Association between placental epigenetic age acceleration and early postnatal growth patterns.

作者信息

Patel Priyadarshni, Shen Angela, Perez Cynthia, Kennedy Elizabeth M, Shankar Kartik, Pearson Kevin J, Andres Aline, Everson Todd M

机构信息

Gangarosa Department of Environmental Health, Rollins School of Public Health, Emory University, 1518 Clifton Road NE, 1518-002-2BB, Atlanta, GA, 30322, USA.

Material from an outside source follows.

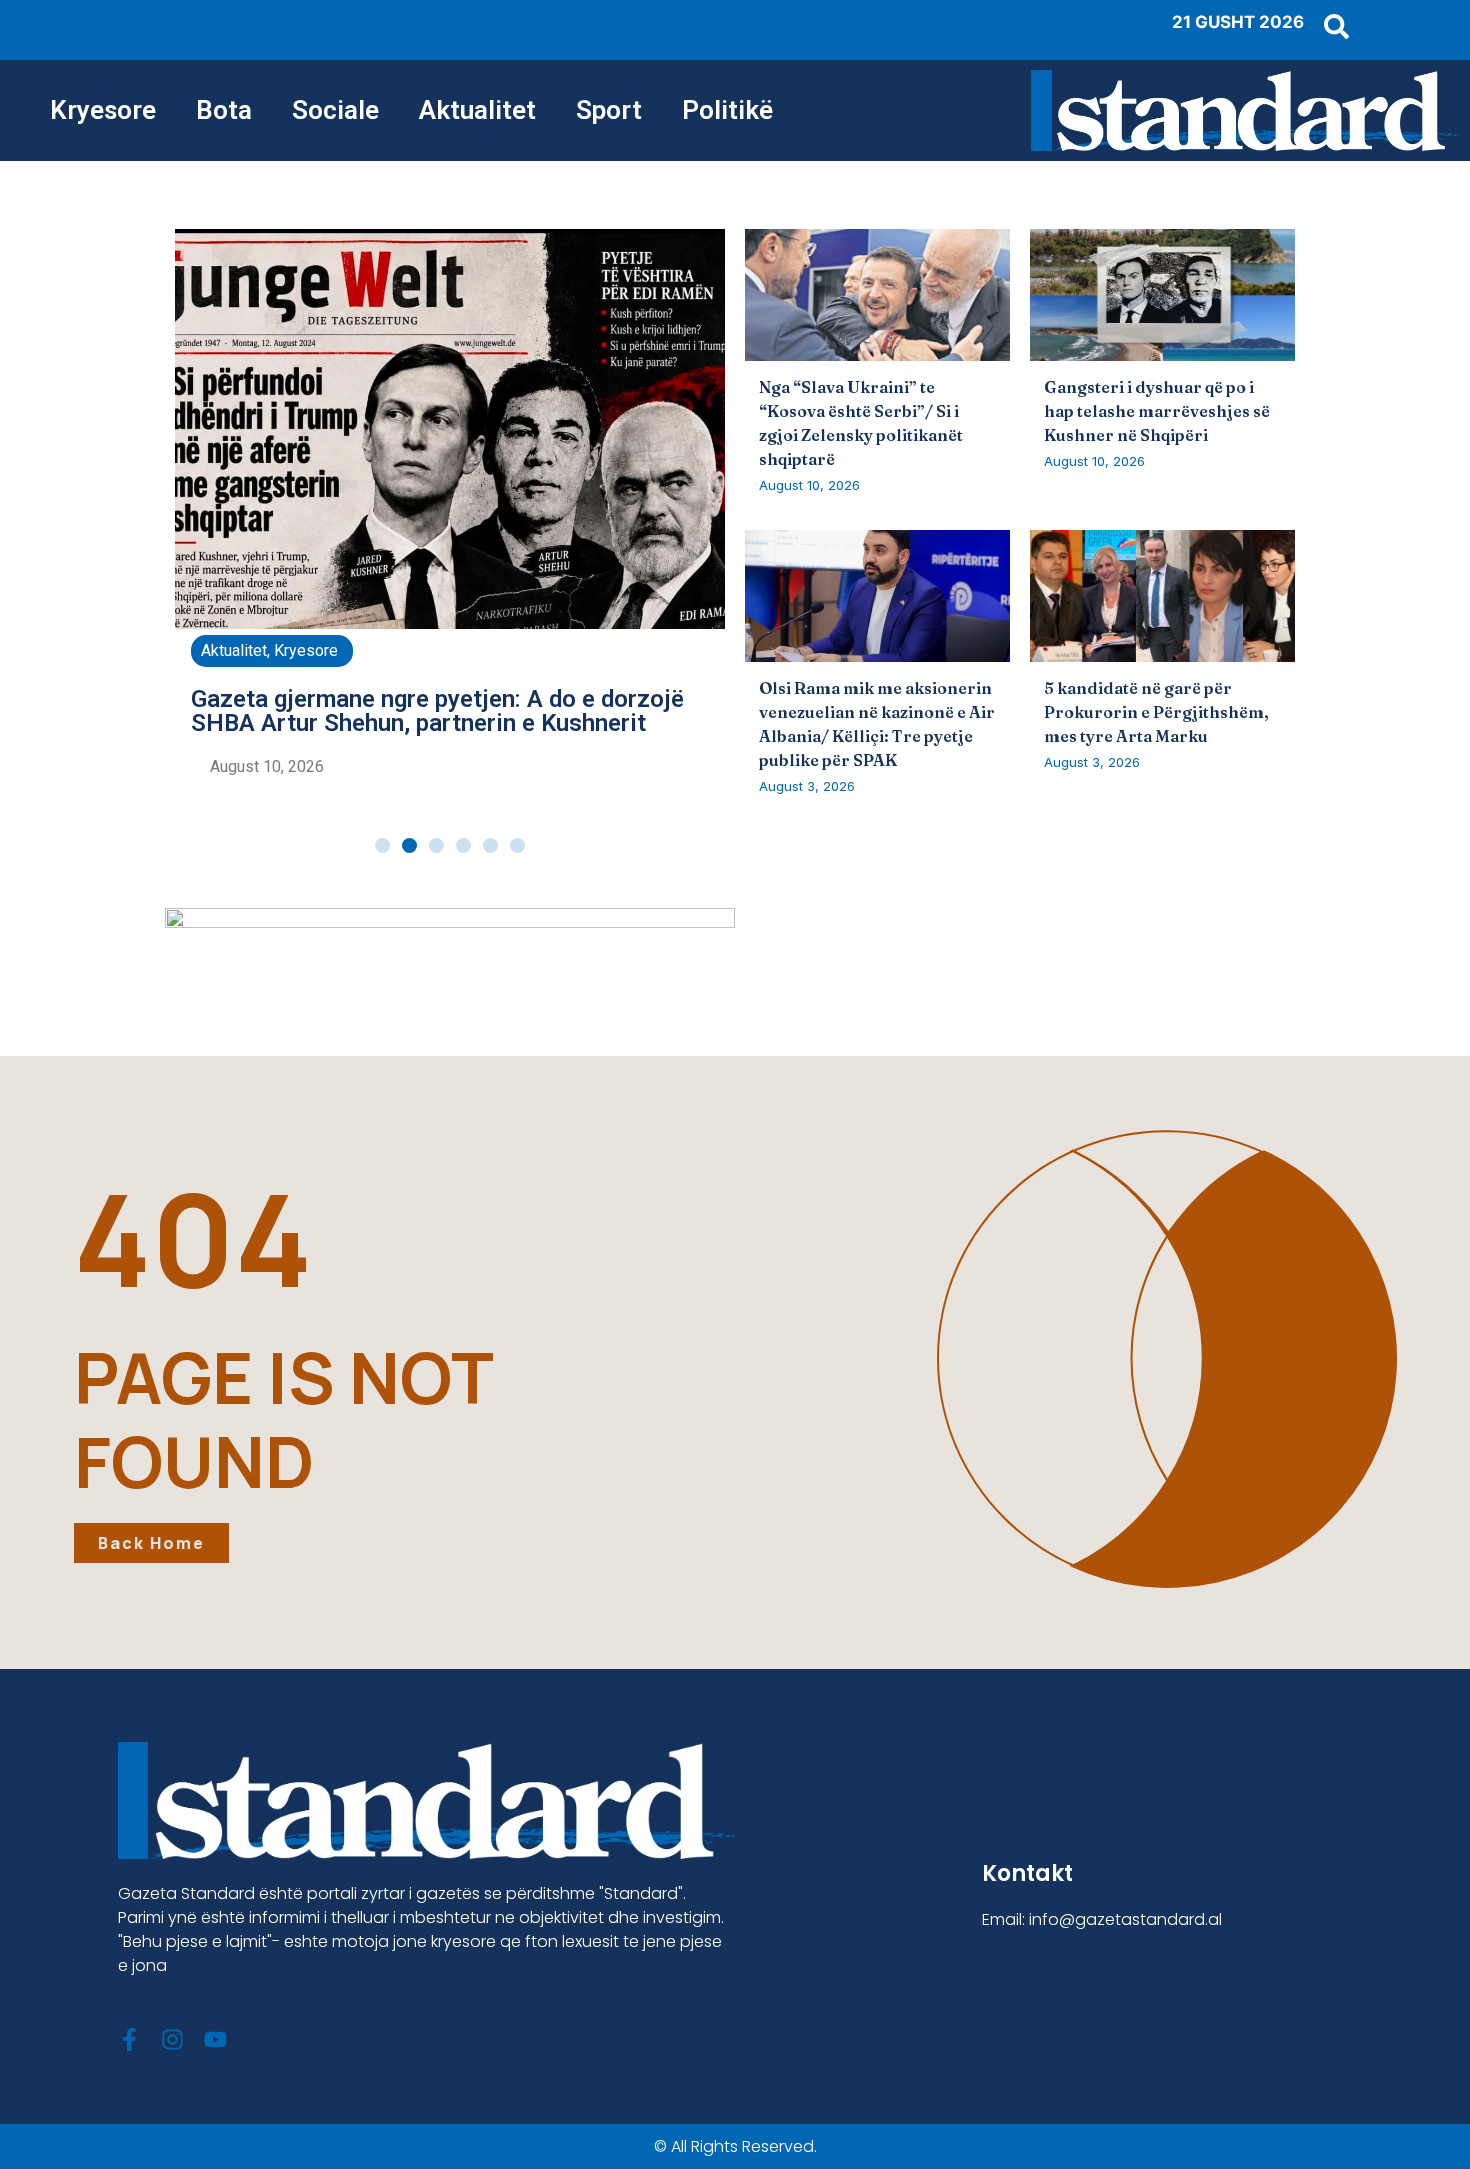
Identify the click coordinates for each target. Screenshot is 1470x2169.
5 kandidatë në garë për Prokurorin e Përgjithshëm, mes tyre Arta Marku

Department of Gynecology and Obstetrics, School of Medicine, Emory University, Atlanta, GA, USA.

出版信息

Sci Rep. 2025 Aug 12;15(1):29597. doi: 10.1038/s41598-025-13951-y.

Abstract

Placental gestational age acceleration (GAA) is the difference between the actual gestational age (GA) at birth and their estimated epigenetic gestational age (EGA), which is calculated from placental DNA methylation. Understanding the role of placental GAA in postnatal growth trajectories is crucial for early identification of infants at risk of altered growth patterns and associated long-term health outcomes. The objective of this study is to investigate the association between placental GAA and longitudinal growth trajectories specifically weight, height, fat mass, and lean mass gain in early childhood. This study uses placental DNA methylation at birth to calculate epigenetic GAA and longitudinal measures of weight, height, fat mass, and lean mass to generate growth trajectory characteristics. Higher placental GAA was significantly associated with slower weight gain (95% CI [- 0.03, - 0.001]) and fat mass (95% CI [- 0.08, - 0.02]) gain, as well as reduced average fat mass (95% CI [add this]) over the follow-up period. However, no significant associations were found between GAA and height or lean mass gain. Placental GAA can give early insights into altered postnatal growth trajectories, particularly for weight and fat mass where an increase in GAA is associated with decreased weight and fatmass gain over time while we observed no effect on height and lean mass. Understanding these associations offers insights into early developmental patterns and long-term health outcomes in children, highlighting the importance of perinatal factors in shaping growth trajectories in early childhood.

摘要

胎盘孕龄加速(GAA)是指出生时的实际孕周(GA)与其通过胎盘DNA甲基化计算得出的表观遗传孕周(EGA)之间的差异。了解胎盘GAA在出生后生长轨迹中的作用对于早期识别有生长模式改变风险及相关长期健康结局的婴儿至关重要。本研究的目的是调查胎盘GAA与纵向生长轨迹之间的关联,特别是幼儿期的体重、身高、脂肪量和瘦体重增加情况。本研究利用出生时的胎盘DNA甲基化来计算表观遗传GAA,并通过体重、身高、脂肪量和瘦体重的纵向测量来生成生长轨迹特征。较高的胎盘GAA与体重增加较慢(95%CI[-0.03,-0.001])和脂肪量增加较慢(95%CI[-0.08,-0.02])显著相关,以及在随访期间平均脂肪量减少(95%CI[添加此项])。然而,未发现GAA与身高或瘦体重增加之间存在显著关联。胎盘GAA可以为出生后生长轨迹的改变提供早期见解,特别是对于体重和脂肪量而言,GAA增加与体重和脂肪量随时间增加减少相关,而我们观察到对身高和瘦体重没有影响。了解这些关联有助于深入了解儿童的早期发育模式和长期健康结局,突出围产期因素在塑造幼儿期生长轨迹中的重要性。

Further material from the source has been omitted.